BRIEF:
Convert the stretch of data from the line containing "The image size is (1568, 424)." through the line containing "This screenshot has height=655, width=1024.", both included, into a Markdown table with columns Row and Line, where each row holds a line number and the line. Omit blank lines and include no other data.

AVAILABLE RECORDS:
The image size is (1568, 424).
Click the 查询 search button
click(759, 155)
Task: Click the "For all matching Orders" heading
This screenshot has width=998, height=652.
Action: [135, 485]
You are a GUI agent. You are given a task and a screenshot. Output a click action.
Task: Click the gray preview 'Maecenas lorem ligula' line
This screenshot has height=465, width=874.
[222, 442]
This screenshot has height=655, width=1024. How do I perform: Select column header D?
---
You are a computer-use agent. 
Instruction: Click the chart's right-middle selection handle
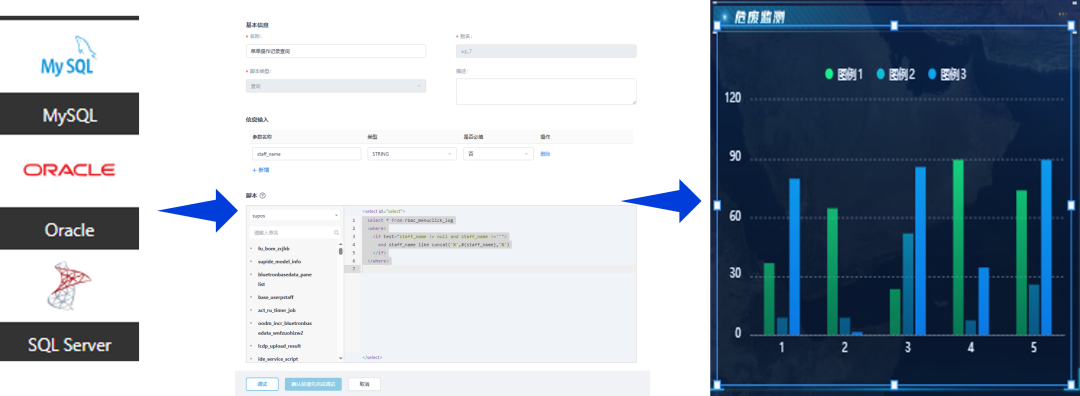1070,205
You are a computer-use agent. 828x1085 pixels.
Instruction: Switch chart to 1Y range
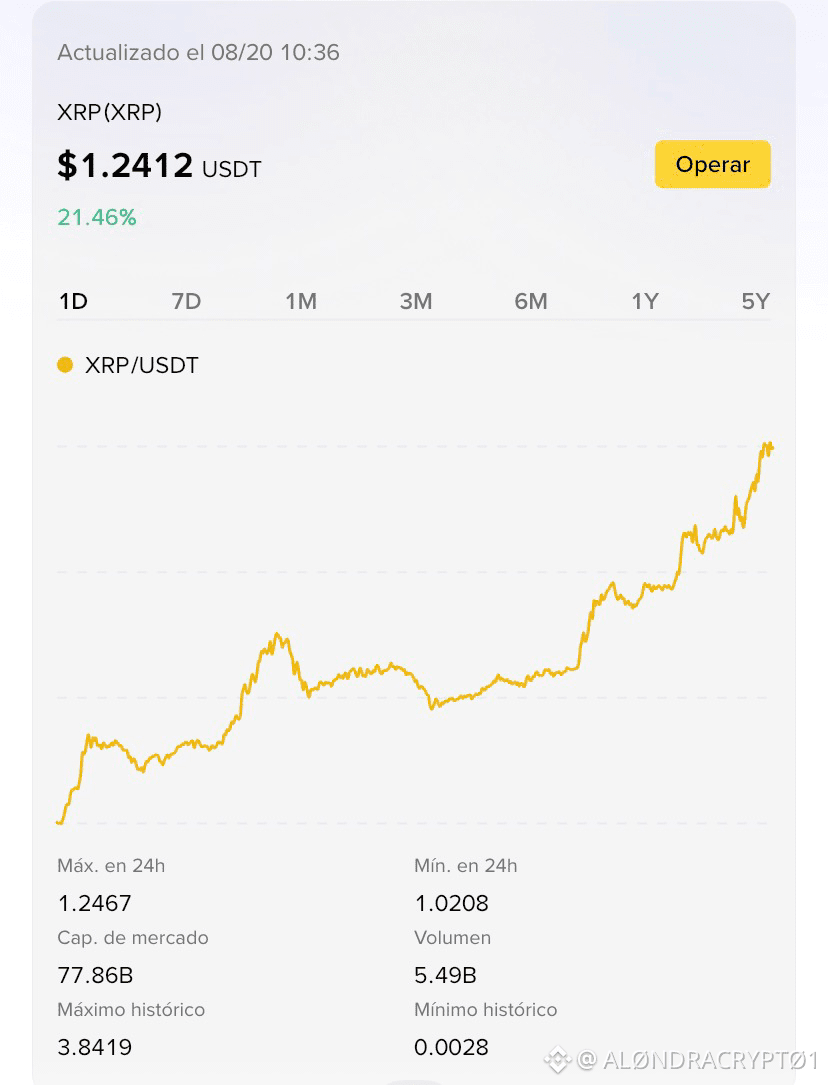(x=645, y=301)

RESULT OF THE EXERCISE:
| Row | Line |
|---|---|
| 1 | The image size is (1568, 424). |
| 2 | Click the 查询 search button |
| 3 | click(759, 155) |
| 4 | Task: Click the "For all matching Orders" heading |
| 5 | This screenshot has width=998, height=652. |
| 6 | Action: [135, 485] |
| 7 | You are a GUI agent. You are given a task and a screenshot. Output a click action. |
| 8 | Task: Click the gray preview 'Maecenas lorem ligula' line |
| 9 | This screenshot has height=465, width=874. |
| 10 | [222, 442] |
| 11 | This screenshot has height=655, width=1024. How do I perform: Select column header D? |